Bishops and priests are to vote on proposals covering the blessing of same-sex civil unions, the church's response to requests to marry those couples, and ordination of gay priests.

The debate, to be heard next week at a meeting of the church's ruling body, the General Synod, has created concern it could divide parishes in New Zealand and - if adopted - cause a schism with the international faith.

The move comes against a backdrop of acknowledgement that secret blessings are being carried out contrary to church rules, and just weeks after moves to address concerns relating to lesbian, gay, bisexual and transgender members by appointing a committee to report on the issue by 2014.


The proposals could lead to a decision which would gazump the report by the committee, which includes former Governor-General Sir Anand Satyanand, High Court Justice Judith Potter and Sir Tamati Reedy.

The Anglican Church is governed from Lambeth Palace in England, which has warned the British Government it risks a split if it allows gay marriage.

Waiapu Bishop David Rice, whose diocese covers Bay of Plenty to Hawkes Bay, put forward a proposal to bless same-sex unions and ordain gay priests.

A related motion was put forward by Auckland vicar Glynn Cardy, based at St Matthew-in-the-City. He asked the synod to support parishes debating the nature of marriage and how it should be applied to same-sex relationships.

Mr Rice said part of the church might feel it better to delay a "difficult, controversial conversation", and that the current practice was for gay priests to "fly under the radar".

"I don't think there's integrity in that," he said. "How do we look upon that part of the church and that part of us? We have [lesbian, gay, bisexual and transgender] people in our church. How are we taking care of them?"

He said the issue was one of faith but also of equal rights.

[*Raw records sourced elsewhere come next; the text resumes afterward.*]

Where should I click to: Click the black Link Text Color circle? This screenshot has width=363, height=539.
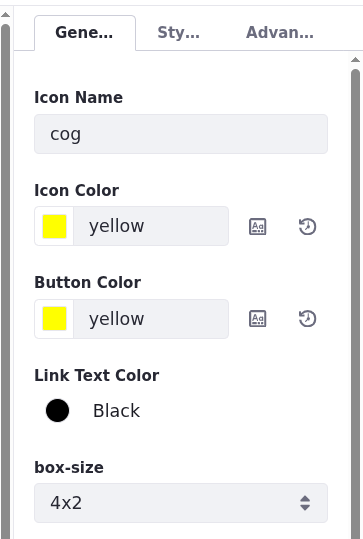pos(57,410)
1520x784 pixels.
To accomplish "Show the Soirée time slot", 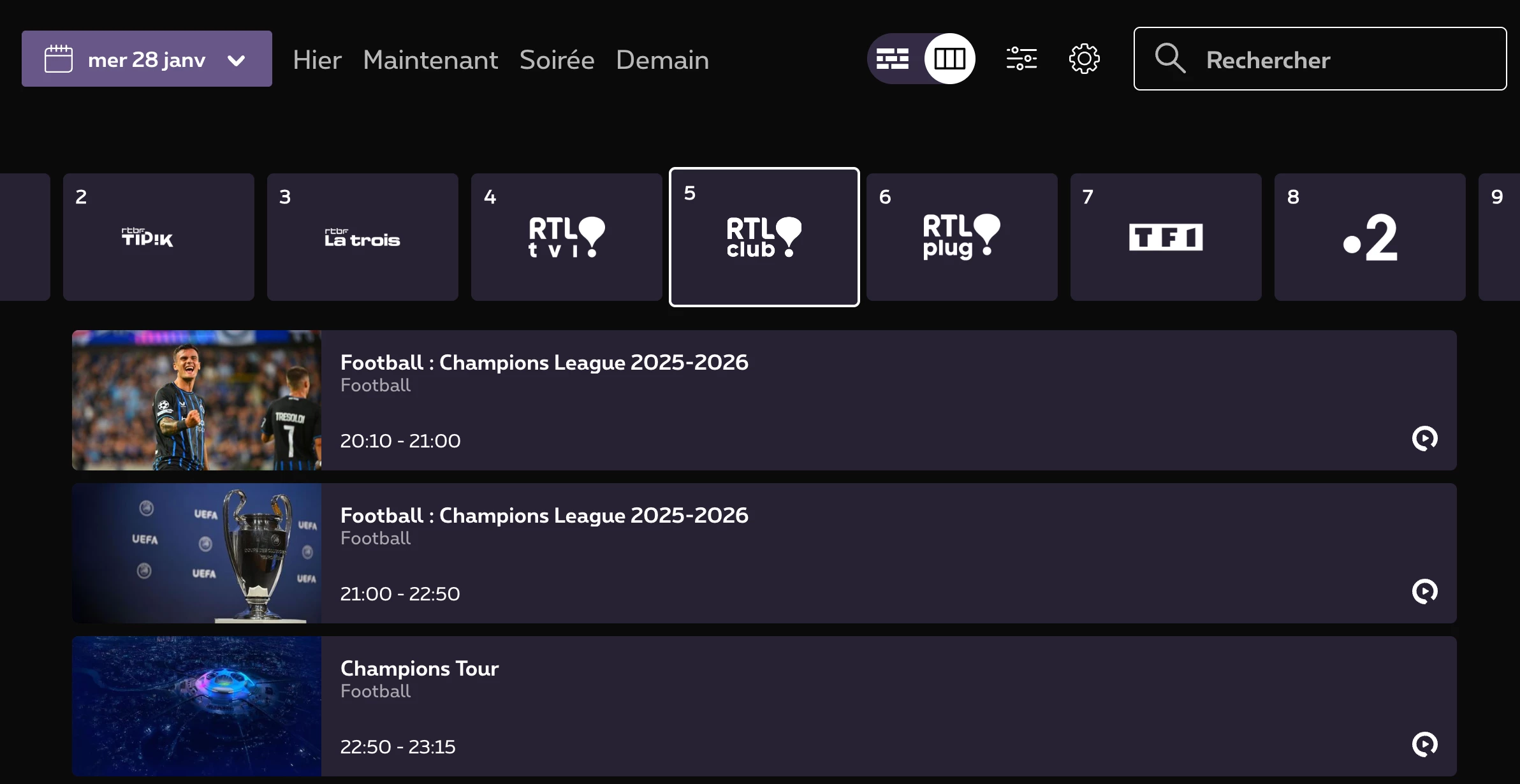I will [x=557, y=60].
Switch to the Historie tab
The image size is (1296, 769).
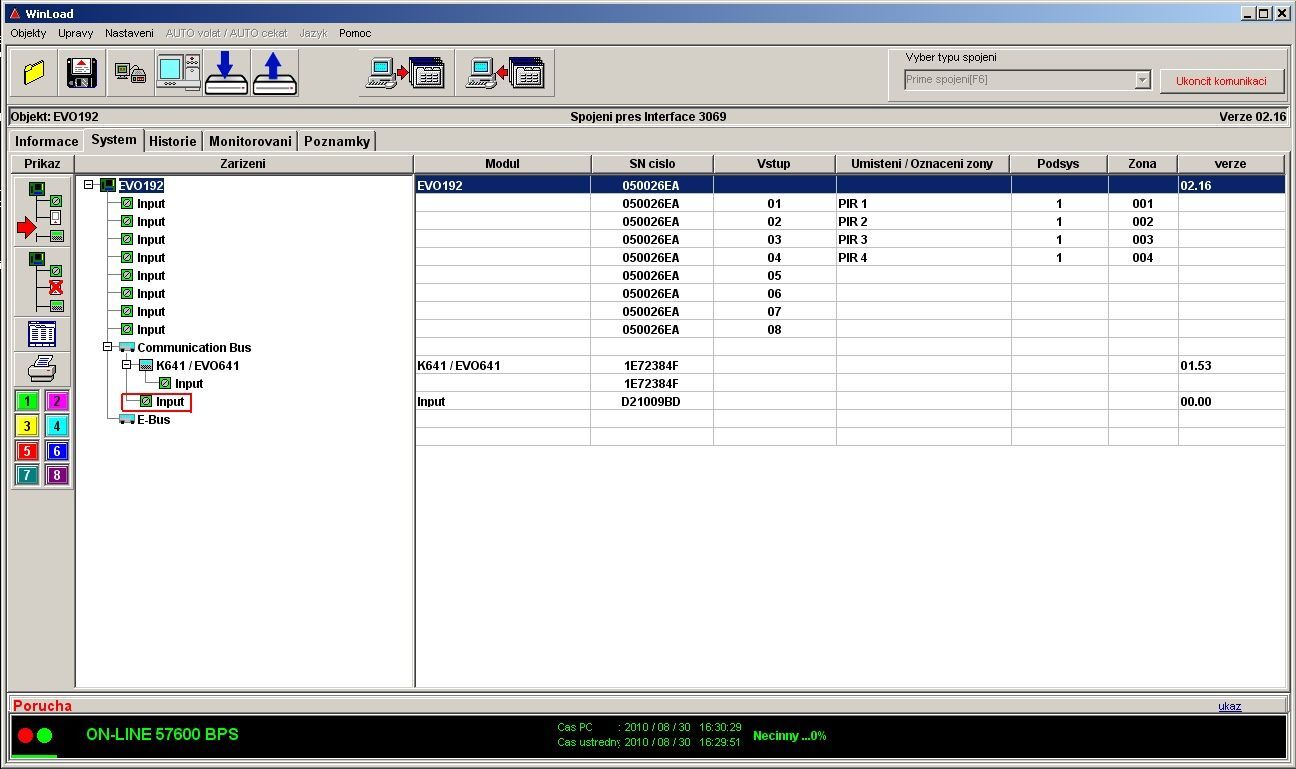coord(173,141)
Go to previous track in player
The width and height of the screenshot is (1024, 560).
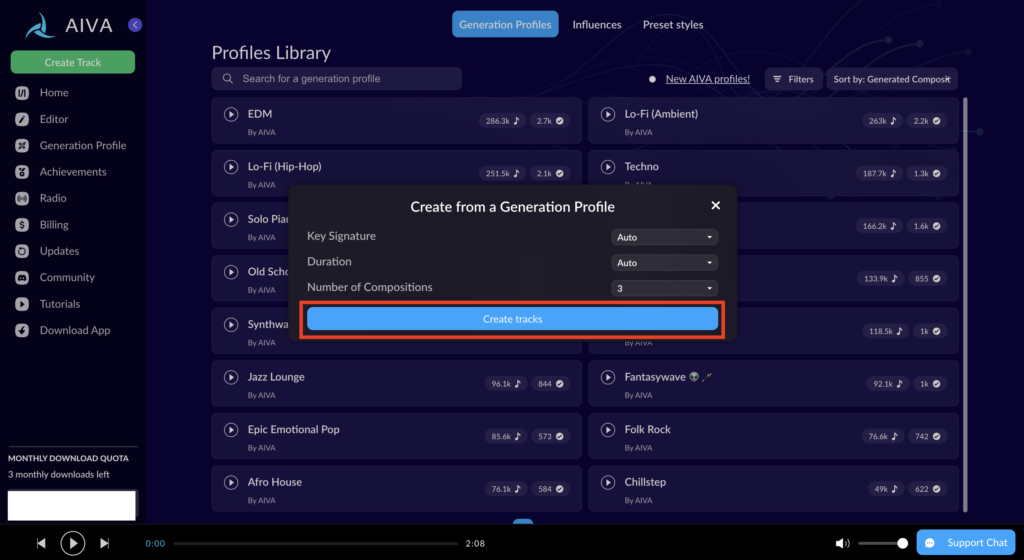point(41,543)
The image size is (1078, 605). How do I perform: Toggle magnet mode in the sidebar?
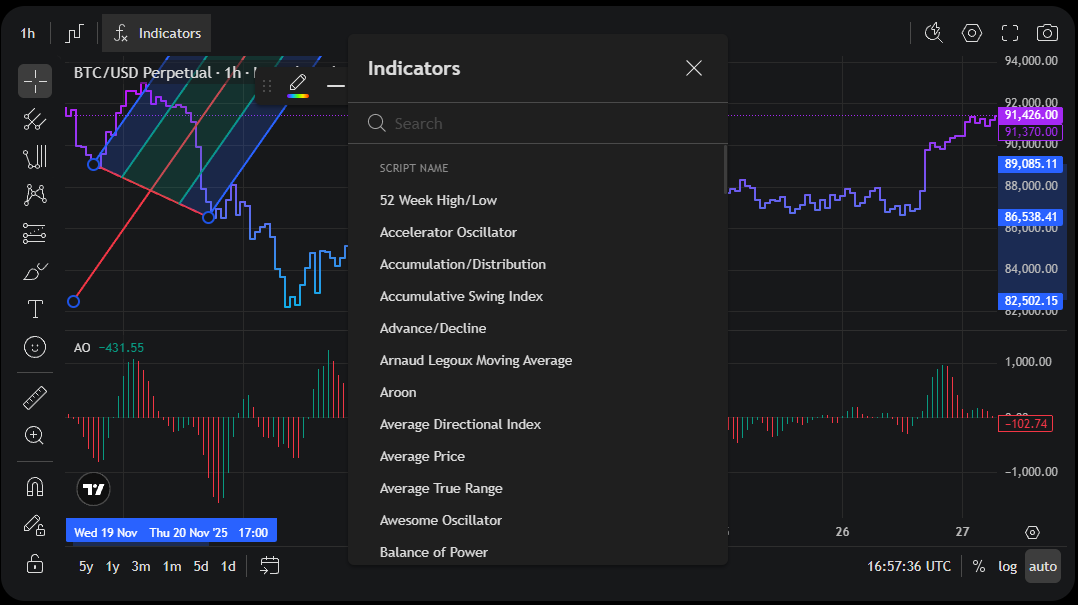(35, 485)

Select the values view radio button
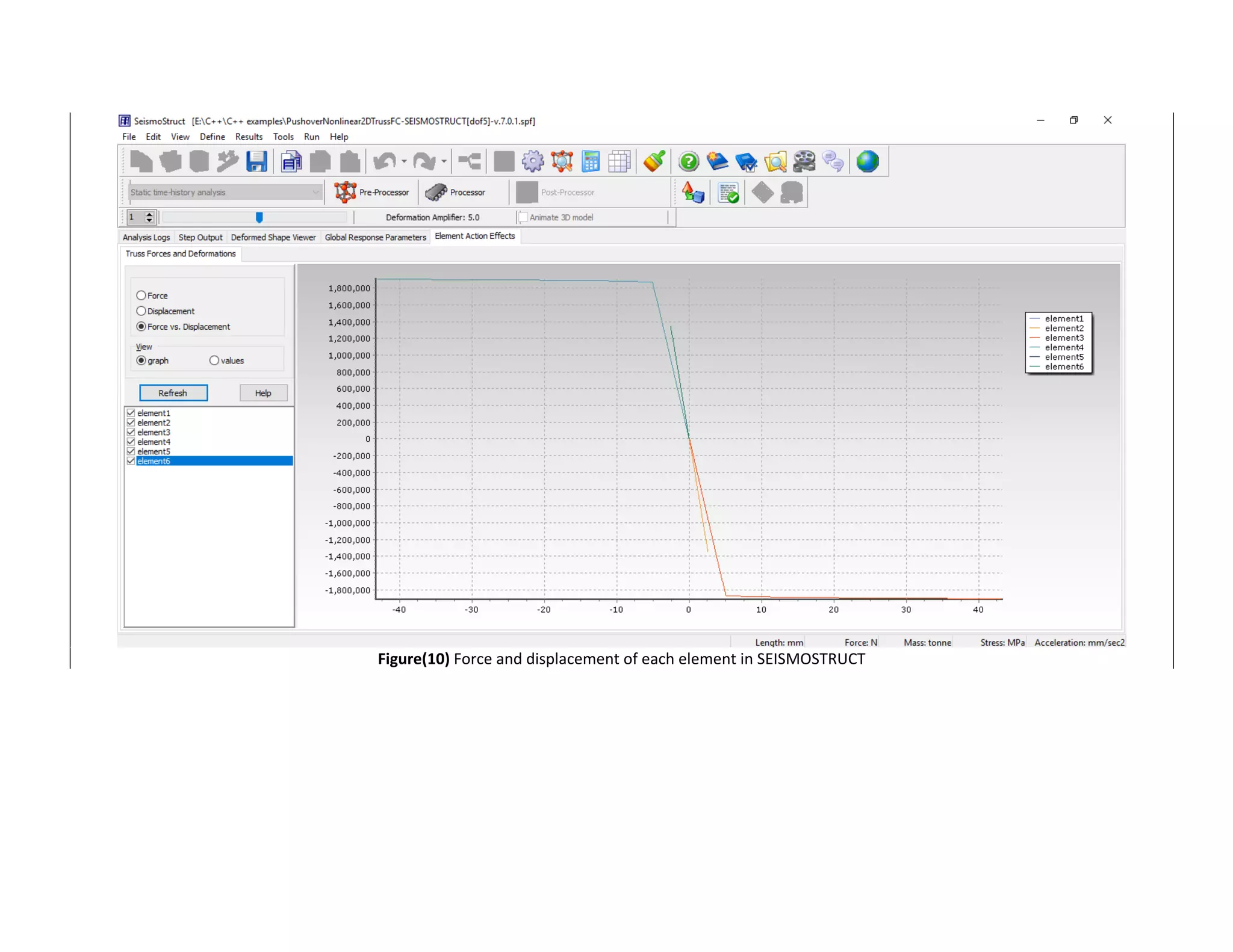214,360
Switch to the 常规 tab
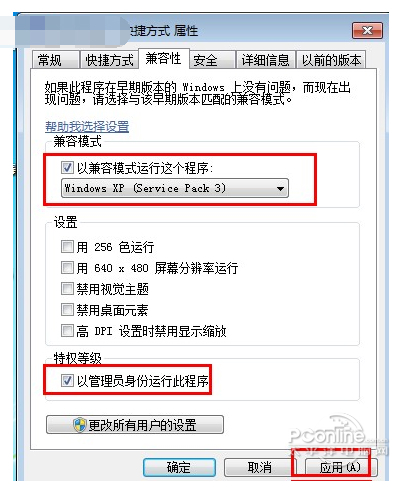The image size is (408, 487). pos(55,60)
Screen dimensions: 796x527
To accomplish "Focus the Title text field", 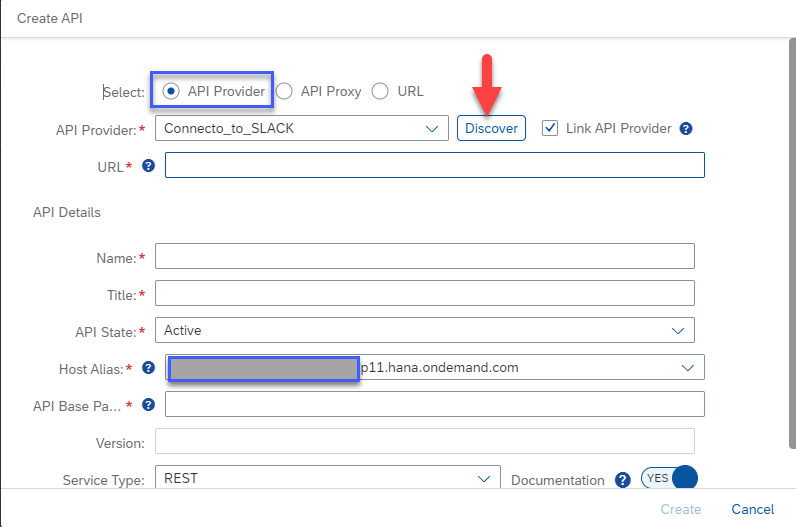I will (424, 294).
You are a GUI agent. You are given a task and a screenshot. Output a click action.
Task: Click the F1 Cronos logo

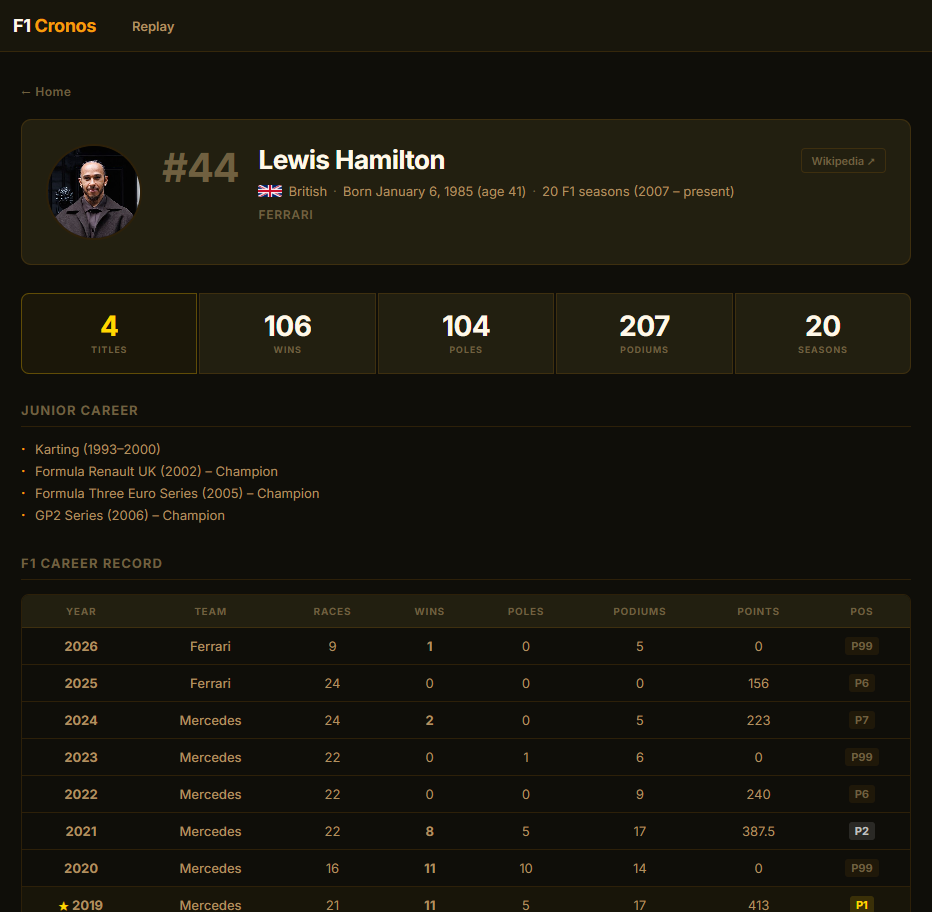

The Bishop of Nelson, Richard Ellena, called the proposals a huge dilemma for the church. There would be concerns about how moves in New Zealand would affect its relationship with the international community. "I want us to remain in unity," he said.

He acknowledged his diocese was conservative. "We just don't raise it as an issue. I know it's a huge issue for many but it's not one you'll hear preached, spoken about, even debated."

Mr Ellena said he had heard of rogue blessings of gay couples being conducted in Anglican churches.

Massey University associate professor Peter Lineham, an expert on English and New Zealand religious history, said he believed the proposals were likely to lead to gay priests and gay marriage. Preliminary votes among the seven dioceses in New Zealand had led to support from four.

"The bishops have been walking very carefully because they are nervous they'll be held responsible for the Anglican Church falling apart."

Mr Lineham, who is gay and Christian, said the "liberal phase" of the church internationally was in decline. The greatest church base was in Africa where conservative attitudes were dictating its approach.